The legislature currently defines an adequate education as costing $4,100 per pupil. That is far short of the actual cost to send any child to almost any public school in New Hampshire. In Hampton, for example, the cost to maintain, manage, staff and provide support to the approximately 1,000 students who attend Centre, Marston and Hampton Academy is nearly $30,000 per year. While I am not suggesting that we – the local property taxpayers of Hampton - should not pay our fair share of those expenses, clearly the state has downshifted a significant portion of its constitutional obligation to provide a public education to us.
Recently a Rockingham Superior Court judge agreed. In a suit brought by the ConVal School District, he ruled that the state’s current allocation of $4,100 per pupil to fund an adequate education falls far short of what the state constitution requires.

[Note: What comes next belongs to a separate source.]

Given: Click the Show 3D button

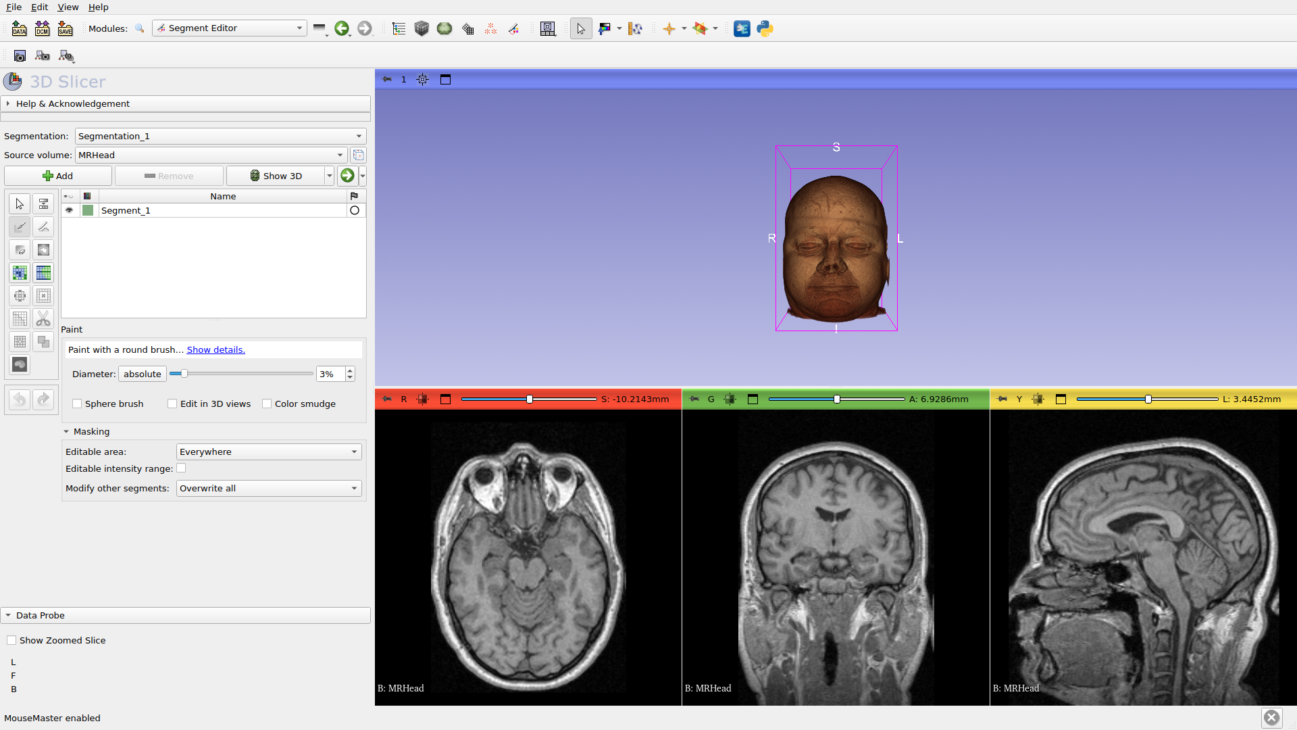Looking at the screenshot, I should tap(276, 176).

Instead, he ordered that a minimum of $7,356 per pupil, is necessary to meet the state’s obligation. However, he also said that the “true cost” to be in full compliance with the constitutional guarantee of an adequate education is probably much higher than that.
That ruling has been appealed to the NH Supreme Court, but if they rule in favor of it - as they have done in the past – the state will have to provide local school districts with at least an additional $500 million in state educational funding. That will then help to lower local property taxes by an equivalent amount.